That may possibly be part of the issue…
plus I agree with Paternot’s suggestion to use interface-based NAT decisions. Although what you did shouldn’t matter one iota as far as functionality goes.
@ZeroByte and Paternot - i had tried all permutations of your suggestions to no avail. Also, unset horizon as I agree it isn’t really relevant.
Regardless - i still have the same behavior - the router itself sees both WAN-going and LAN-going (from the respective interfaces) AND its LAN interface routes successfully through the WAN - but no devices in the LAN are routed beyond the mikrotik’s LAN ip
That sounds like the culprit - it’d have the exact effects seen.
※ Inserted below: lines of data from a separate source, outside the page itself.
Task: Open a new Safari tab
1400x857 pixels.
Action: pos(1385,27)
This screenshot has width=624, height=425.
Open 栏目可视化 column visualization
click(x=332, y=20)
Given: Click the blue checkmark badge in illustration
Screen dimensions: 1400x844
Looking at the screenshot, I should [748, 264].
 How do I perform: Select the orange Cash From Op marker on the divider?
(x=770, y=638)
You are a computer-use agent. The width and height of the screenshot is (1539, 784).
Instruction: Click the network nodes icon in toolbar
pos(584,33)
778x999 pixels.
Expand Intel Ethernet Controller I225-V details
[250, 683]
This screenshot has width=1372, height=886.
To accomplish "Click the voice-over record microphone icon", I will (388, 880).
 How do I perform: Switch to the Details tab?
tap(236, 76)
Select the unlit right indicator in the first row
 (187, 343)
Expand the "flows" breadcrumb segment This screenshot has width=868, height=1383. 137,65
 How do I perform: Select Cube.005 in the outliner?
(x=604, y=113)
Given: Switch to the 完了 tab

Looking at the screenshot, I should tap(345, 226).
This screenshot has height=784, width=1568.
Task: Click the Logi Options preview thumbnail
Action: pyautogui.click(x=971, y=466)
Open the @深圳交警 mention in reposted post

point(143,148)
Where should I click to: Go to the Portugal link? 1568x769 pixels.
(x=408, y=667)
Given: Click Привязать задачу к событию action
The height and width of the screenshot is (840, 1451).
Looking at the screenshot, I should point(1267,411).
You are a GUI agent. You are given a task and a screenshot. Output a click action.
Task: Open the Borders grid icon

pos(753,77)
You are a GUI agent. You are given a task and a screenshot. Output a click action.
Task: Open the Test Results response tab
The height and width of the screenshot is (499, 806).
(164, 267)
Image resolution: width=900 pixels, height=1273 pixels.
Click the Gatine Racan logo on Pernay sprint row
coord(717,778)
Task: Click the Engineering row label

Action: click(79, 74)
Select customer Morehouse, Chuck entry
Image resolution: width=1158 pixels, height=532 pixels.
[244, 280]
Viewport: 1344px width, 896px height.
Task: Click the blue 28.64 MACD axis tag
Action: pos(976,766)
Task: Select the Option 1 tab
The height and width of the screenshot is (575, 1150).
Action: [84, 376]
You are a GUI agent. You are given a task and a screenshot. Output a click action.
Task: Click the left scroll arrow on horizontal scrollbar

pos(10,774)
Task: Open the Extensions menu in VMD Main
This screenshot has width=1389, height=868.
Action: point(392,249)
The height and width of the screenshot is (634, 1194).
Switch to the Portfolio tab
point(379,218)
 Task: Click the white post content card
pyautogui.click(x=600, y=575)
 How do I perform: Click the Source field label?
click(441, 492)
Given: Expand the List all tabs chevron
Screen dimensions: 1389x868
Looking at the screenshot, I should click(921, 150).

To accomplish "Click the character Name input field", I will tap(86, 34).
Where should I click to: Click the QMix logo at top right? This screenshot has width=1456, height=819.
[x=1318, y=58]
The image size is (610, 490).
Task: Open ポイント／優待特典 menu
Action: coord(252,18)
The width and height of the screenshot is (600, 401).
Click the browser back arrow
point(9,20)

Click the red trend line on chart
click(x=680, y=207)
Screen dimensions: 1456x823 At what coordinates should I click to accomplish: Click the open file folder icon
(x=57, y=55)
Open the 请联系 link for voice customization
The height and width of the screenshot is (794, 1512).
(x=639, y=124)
I notice your post was marked with the new “accept as answer” checkbox (love that feature btw)
I’ve discovered that once I ping devices in the LAN (from the mikrotik) that have already been leased/assigned an IP address by the DHCP server (also from the mikrotik) – 4 or 5 pings in are timeouts, then it starts to ping successfully - THEREAFTER the device on the LAN is finally routed properly through the mikrotik!
It doesn’t matter how long the ip address has already been assigned - it won’t work unless I do the above from the mikrotik.
All are various flavors of windows and internet-connected devices (printers, and so forth)
This doesn’t get any crazier and for obvious reasons isn’t practical for a rollout to have to ping every single device… regardless does this provide any insights??
What’s your network’s internal layer2 infrastructure like?
I’d start connecting some devices directly to the Mikrotik to see if the problem persists - perhaps even with the LAN disconnected in order to rule out any strange stuff that might be happening within your broadcast domain.